▶ **Условие задания**: Продолжите текст об «антимодерном» социальном капитале и путинском авторитаризме, начав сразу после его последнего предложения.
***** Извлечённый текст
Но самым важным для понимания перспектив эволюции России следует считать сегодня «антимодерный» тип социального капитала. Антимодернизм как уклад жизни представляет собой смесь опыта существования при социализме или инерции советского образа жизни (приспособления к репрессивному государству и его практикам уравнительной, распределительной экономики) с новыми идеологизированными формами, которые активно использует путинский авторитаризм: религиозным фундаментализмом, компенсаторным русским национализмом, политическим консерватизмом. Сам по себе этот образ жизни, включая характерное для советского человека двоемыслие, низкий уровень солидарности, политическую пассивность, запросы, ограниченные необходимостью выживания, исчезнуть не может, так как этот жизненный уклад (и соответствующий тип социального капитала) обусловлен существующей территориально-отраслевой структурой экономики и расселения, отражающих характер советской модернизации. Эти группы, зависимые от социальной политики и обязательств государства, составляют базу путинского авторитаризма, они хранители советского прошлого, его символов, ценностей, праздников и ритуалов[193].

Период ельцинских реформ вызвал массовую фрустрацию, состояние социальной дезорганизации и аномии, рост массового недоверия к политике и отчуждения от нее. Возвращение к авторитаризму при Путине (подавление свободных выборов, независимых СМИ, ликвидация многопартийности) и частичное восстановление полупатримониальной власти, недифференцированной, безальтернативной, требующей лишь аккламации, а не участия в политике, сопровождалось ростом массовой удовлетворенности и спокойствия населения, поддержкой режима, остававшейся почти неизменной на протяжении более 10 лет, вплоть до кризиса 2008 года, пока вновь не были серьезно затронуты массовые надежды на «доброго царя» и попечительскую роль государства.
**********
***** Записанные данные
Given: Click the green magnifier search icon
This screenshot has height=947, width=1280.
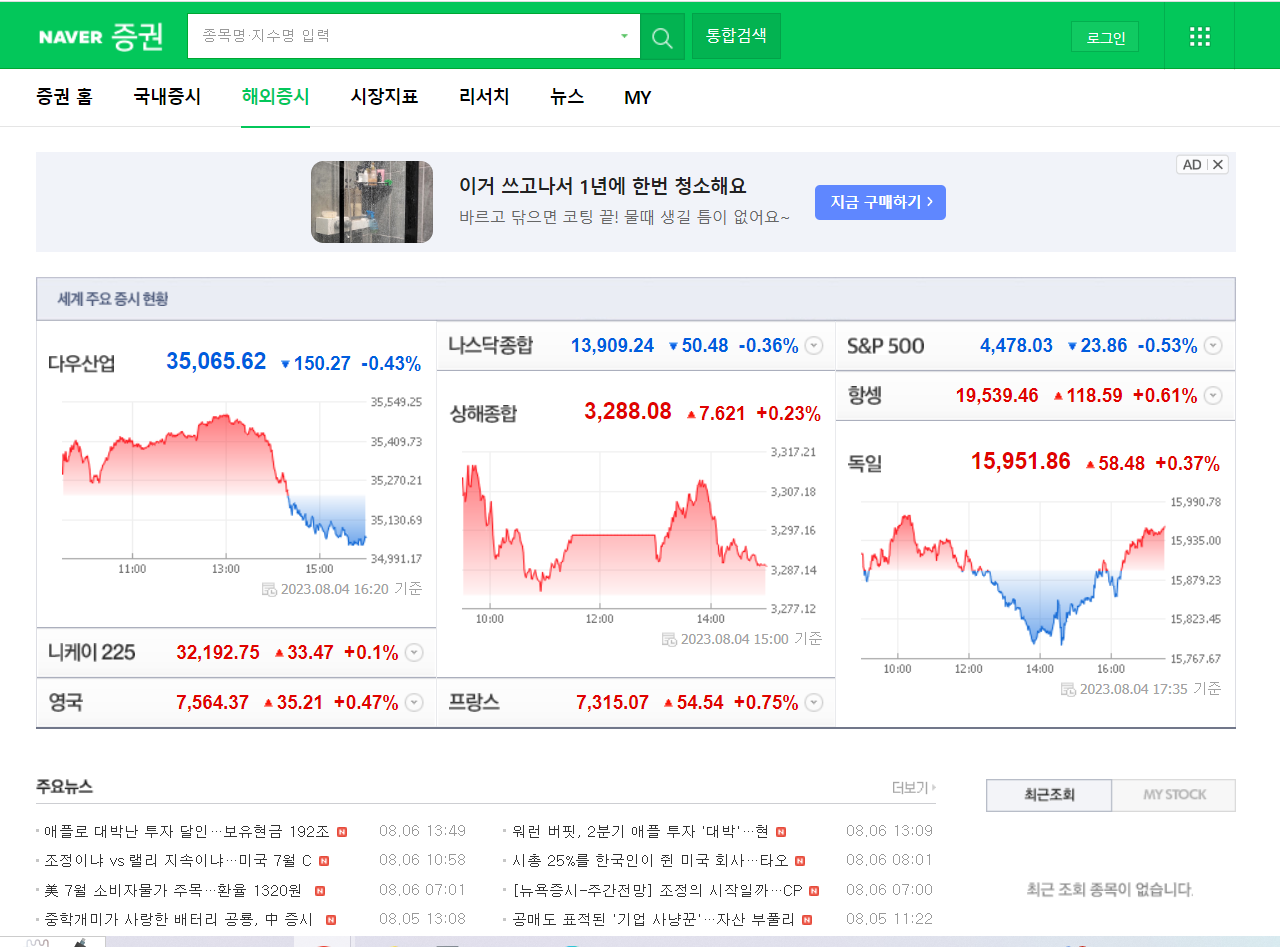Looking at the screenshot, I should coord(661,36).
**********
▶ **Ответ к заданию**:
Высокое доверие к персоналиям высшей, но авторитарной власти представляет собой перенос на «национального лидера» представлений, характерных для сферы домодерных отношений, что, естественно, парализует низовой уровень институциональной организации и тем самым блокирует модернизационное развитие целого. Низкое доверие в социальной сфере (к «незнакомым людям») говорит об отсутствии формальных институциональных норм регуляции – права, морали, гражданских институтов. Узкий радиус межличностного доверия компенсирует институциональные дефициты, но, со своей стороны, стерилизует потенциал универсализма и модерности. Сочетание разных типов социального капитала, образов жизни или совокупность этих пластов культуры и определяет эволюцию социальной системы в России[194].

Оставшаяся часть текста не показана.